WRITTEN TASK 1: In the listing, rewrite the lines from the one containing "At what (x,y)" through the one containing "(500, 422).", inclusive, swapping "screenshot" for "image" and leaving everything else unchanged. Return only those lines and leave out the pictures.
++++ PROVIDED PASSAGE
The usual parameters are a name prefix "pre", that is prepended to all quantities, the source object (here c, p or fitter), and the RhoTuple n. For example, with prefix "ppb_", the invariant mass is store as "ppb_m", the momentum as "ppb_p".

The most powerful methode is given by qaComp, which dumps rather complete information of a reconstructed decay of a composite. In this example this single call generates 180 branches with all kind of information. The strategy is to loop through the reconstructed decay tree and call qaCand, qaP4Cms and qaPid for each final state, and qa2Body and qaDalitz for all two- and three-body decays, respectively. In addition, it stores the MC-truth-match information. For the i-th daughter, the method qaComp is called recursively, where di is appended to the prefix.

In our example ppbar -> J/psi pi+ pi- -> mu+ mu- pi+ pi-, the mass of the J/psi would be named "ppb_d0m", the pion PID of the pi+ "ppb_d1pidpi", the x-component of the momentum of the mu- "ppb_d0d1px", and so on.
++++++++
++++ GIVEN ENTRIES
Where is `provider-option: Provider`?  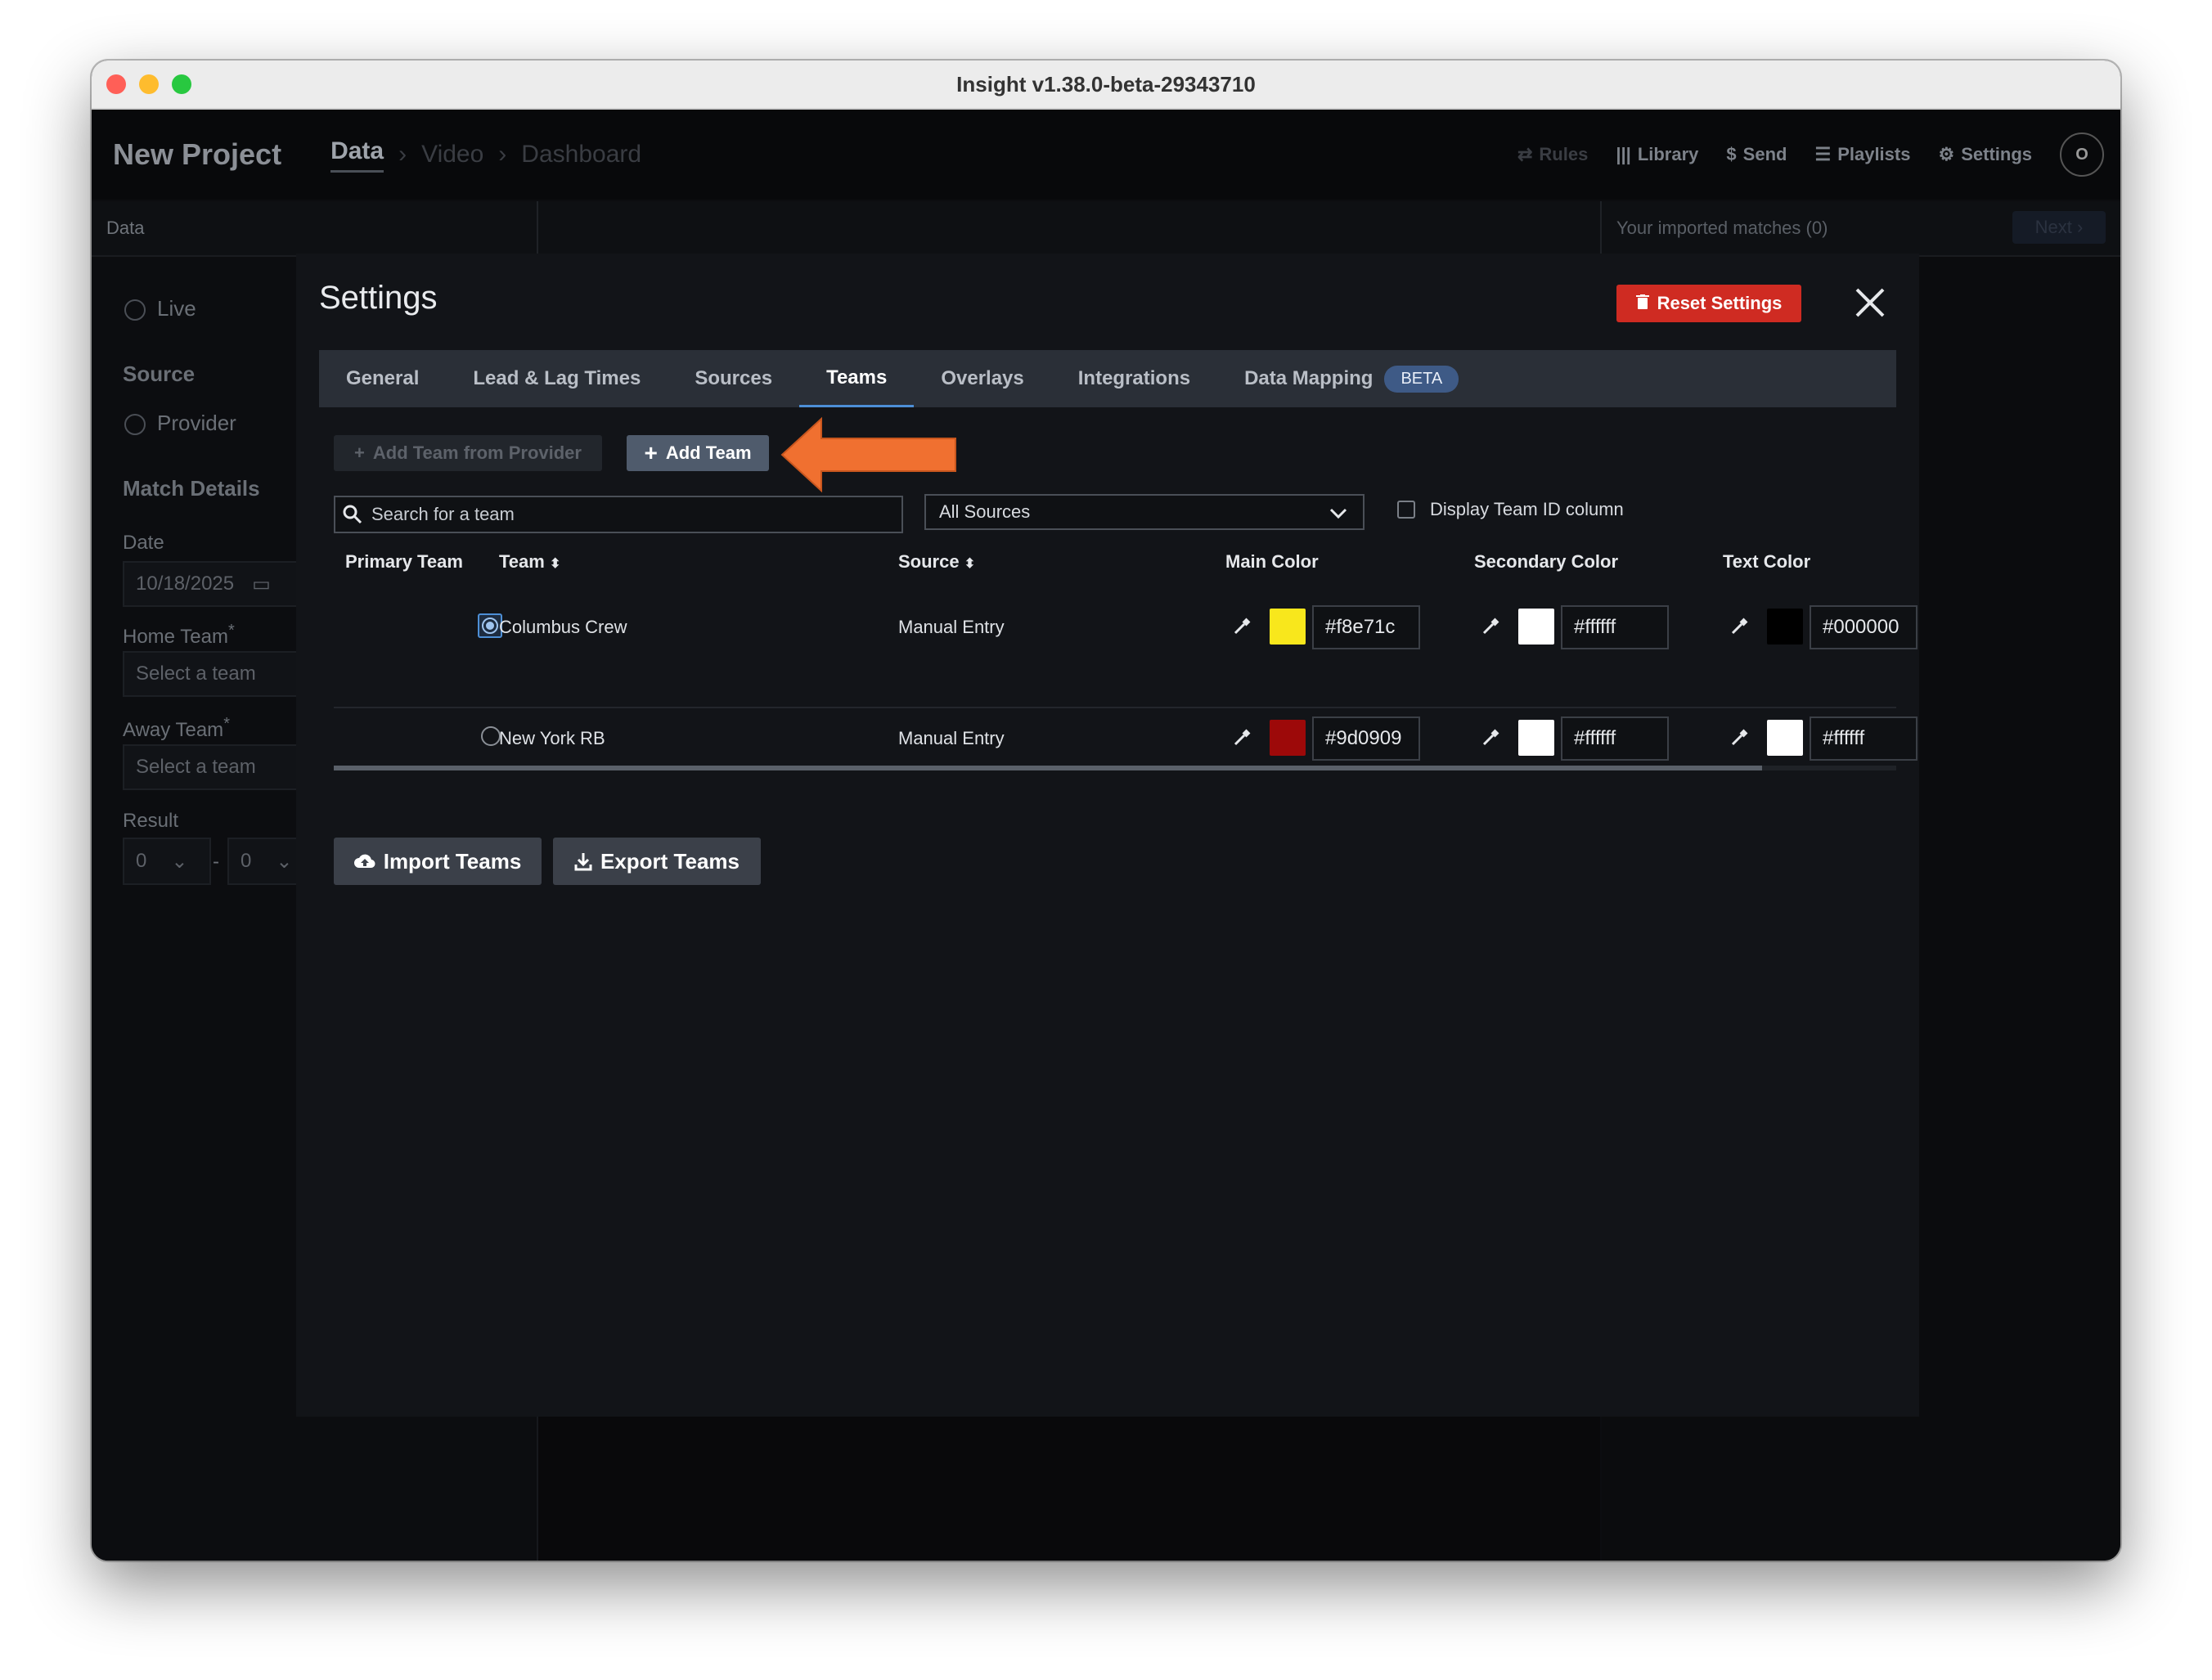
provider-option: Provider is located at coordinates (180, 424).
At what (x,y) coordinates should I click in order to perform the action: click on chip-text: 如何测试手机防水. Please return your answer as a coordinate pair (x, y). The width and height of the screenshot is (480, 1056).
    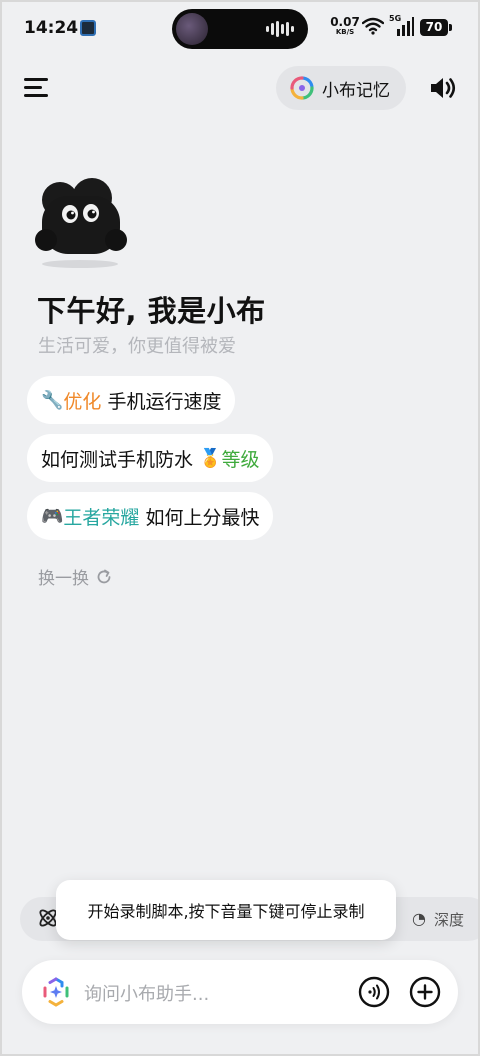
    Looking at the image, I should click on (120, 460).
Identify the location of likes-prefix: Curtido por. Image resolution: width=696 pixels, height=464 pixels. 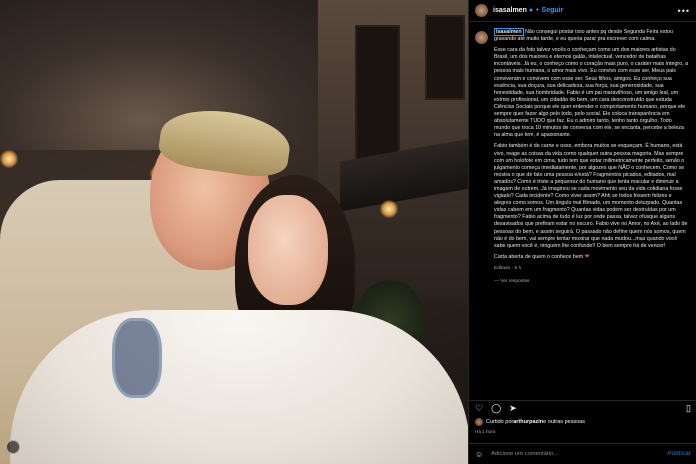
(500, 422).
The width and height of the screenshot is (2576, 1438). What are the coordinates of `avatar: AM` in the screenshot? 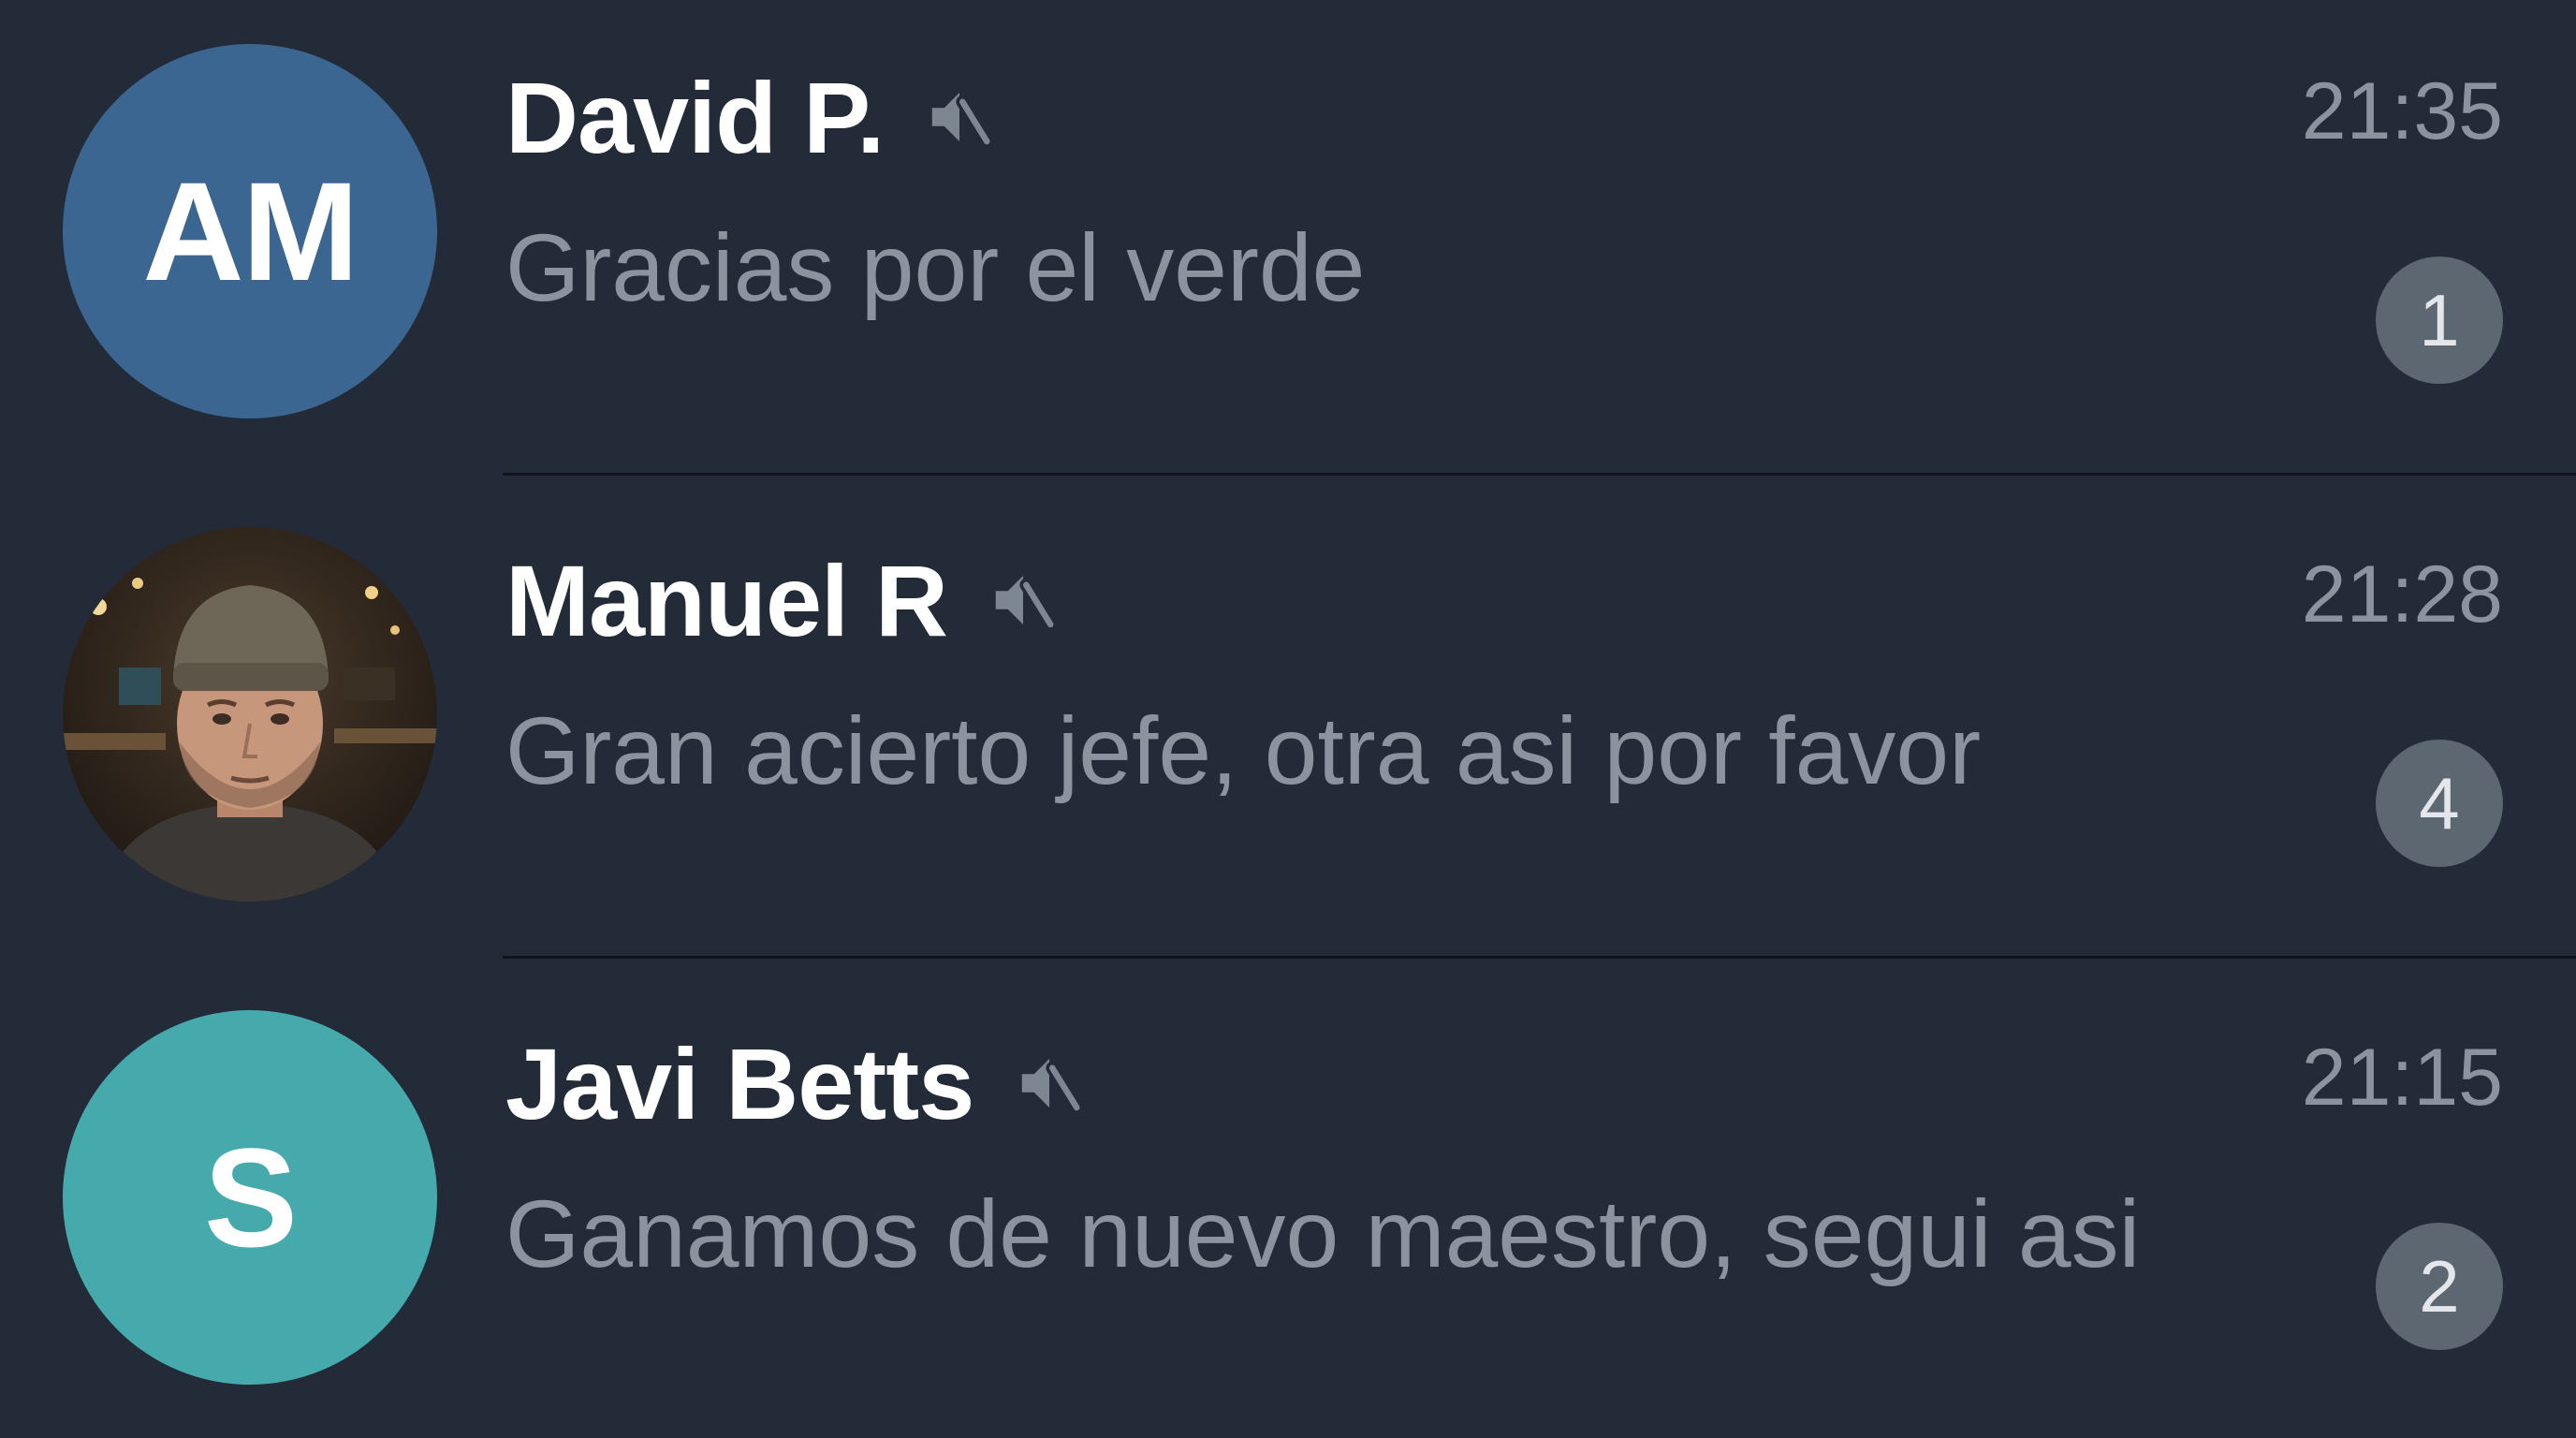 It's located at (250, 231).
++++++++
WRITTEN TASK 2: Transcribe the qaComp passage from "The most powerful" through "to the prefix.", inclusive.

WRITTEN ANSWER 1:
At what (x,y) coordinates should I click in order to perform the action: click on chip-text: 如何测试手机防水. Please return your answer as a coordinate pair (x, y). The width and height of the image is (480, 1056).
    Looking at the image, I should click on (120, 460).
Identify the location of likes-prefix: Curtido por. Image resolution: width=696 pixels, height=464 pixels. 
(500, 422).

WRITTEN ANSWER 2:
The most powerful methode is given by qaComp, which dumps rather complete information of a reconstructed decay of a composite. In this example this single call generates 180 branches with all kind of information. The strategy is to loop through the reconstructed decay tree and call qaCand, qaP4Cms and qaPid for each final state, and qa2Body and qaDalitz for all two- and three-body decays, respectively. In addition, it stores the MC-truth-match information. For the i-th daughter, the method qaComp is called recursively, where di is appended to the prefix.